When Prudence was born, her paternal grandmother wanted her dead. In Zimbabwe, many disabled children are believed to be the result of witchcraft. In extreme cases, families kill them-to remove the 'curse' from their family.

Prudence's mother kept her and fed her. Cast out of her husband's (Prudence's father's) home, she brought the baby to her own mother's rural home. Four years later, she left.

Music by Prudence traces the path of this little girl, and her remarkable transcendence from a world of hatred and superstition into one of music, love, and possibility.

The child was raised by Rachel Ncube, her maternal grandmother. Grandmother Ncube taught her to sing. A working farmer, she would strap the little girl to her back as she worked the fields. But when Prudence turned 7, she knew she couldn't school her. So she sent her to live with her father and his new family.

There, Prudence fell prey to neglect and isolation. Her stepmother refused to touch her, and called her a worthless, helpless 'ant.' For two years, Prudence lived like an animal--crawling on the floor and sleeping in her own urine, and worse. Every day, she dragged herself to a mango tree in the backyard, and told herself that her nightmare will end someday. She was despondent enough to attempt suicide--twice.

There is a haven away from this pain: King George VI School & Centre for Children with Physical Disabilities (KG6). Privately funded, KG6 struggles on the brink of destitution. Yet every year, hundreds of disabled children blossom and thrive.

Prudence gets a scholarship to KG6, and her new life begins.

She gets a wheelchair. She goes to school. She begins singing in earnest.

Liyana becomes Prudence's family. Her new friends understand her journey. They rehearse together, joke and laugh, and collaborate to write new songs.

Bulawayo provides the film's colorful backdrop. Like the rest of the country, Zimbabwe's second largest city is largely dysfunctional. Water stoppages and electrical blackouts are daily events. The supermarkets have no food, so residents are forced to use the black market for necessities. Inflation and crime run rampant.

Prudence teaches at KG6. She collects a salary, room, and board. Despite her disabilities, she is one of Zimbabwe's rare, employed citizens. She speaks in a soft voice with a British lilt--spiked with jokes and playfulness and spirit. She is transformed.

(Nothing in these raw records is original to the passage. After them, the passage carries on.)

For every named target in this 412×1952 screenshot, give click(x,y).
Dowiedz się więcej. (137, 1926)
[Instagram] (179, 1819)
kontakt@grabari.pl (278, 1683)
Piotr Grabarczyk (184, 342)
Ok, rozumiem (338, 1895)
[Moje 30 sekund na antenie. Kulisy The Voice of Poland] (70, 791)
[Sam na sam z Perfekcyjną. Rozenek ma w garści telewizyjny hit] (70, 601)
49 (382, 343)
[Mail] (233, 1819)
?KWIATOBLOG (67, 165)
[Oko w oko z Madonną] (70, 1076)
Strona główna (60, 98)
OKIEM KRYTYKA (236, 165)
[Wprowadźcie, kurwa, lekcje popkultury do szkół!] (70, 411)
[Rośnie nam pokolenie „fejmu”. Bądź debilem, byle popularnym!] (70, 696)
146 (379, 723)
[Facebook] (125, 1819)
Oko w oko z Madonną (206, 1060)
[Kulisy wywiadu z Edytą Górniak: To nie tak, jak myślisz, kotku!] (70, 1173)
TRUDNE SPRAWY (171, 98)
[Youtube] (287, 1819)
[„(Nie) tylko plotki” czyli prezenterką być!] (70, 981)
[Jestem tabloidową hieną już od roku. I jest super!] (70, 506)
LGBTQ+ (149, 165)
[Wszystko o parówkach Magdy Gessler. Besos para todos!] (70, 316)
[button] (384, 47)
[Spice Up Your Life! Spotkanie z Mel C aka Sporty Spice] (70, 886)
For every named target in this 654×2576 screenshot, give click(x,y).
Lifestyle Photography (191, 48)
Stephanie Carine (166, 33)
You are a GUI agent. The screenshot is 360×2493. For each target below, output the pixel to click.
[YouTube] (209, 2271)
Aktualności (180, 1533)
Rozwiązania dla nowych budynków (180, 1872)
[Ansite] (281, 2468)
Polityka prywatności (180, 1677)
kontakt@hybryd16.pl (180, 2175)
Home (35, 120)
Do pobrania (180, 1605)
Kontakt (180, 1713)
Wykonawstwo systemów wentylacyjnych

The movie's final scene is a concert by Liyana. The crowd applauds and whistles, then the screen darkens, leaving only Prudence's lustrous, smiling face. Recalling the opening sequence, her face is in perfect symmetry to the African sky, rushing and streaming towards hope.

Few Oscar films have packed in more profundity per minute than this tale of Prudence Mabhena, 21, and seven other disabled young musicians in Zimbabwe transcending bigotry and isolation through art and fellowship." iThemba productions.

We salute you all at KG!V. We salute Prudence and the amazing Liyana Band. We salute Elinor Burkett and Roger Ross Williams and we salute unequivocally Inez Hussey and the staff of KG1V.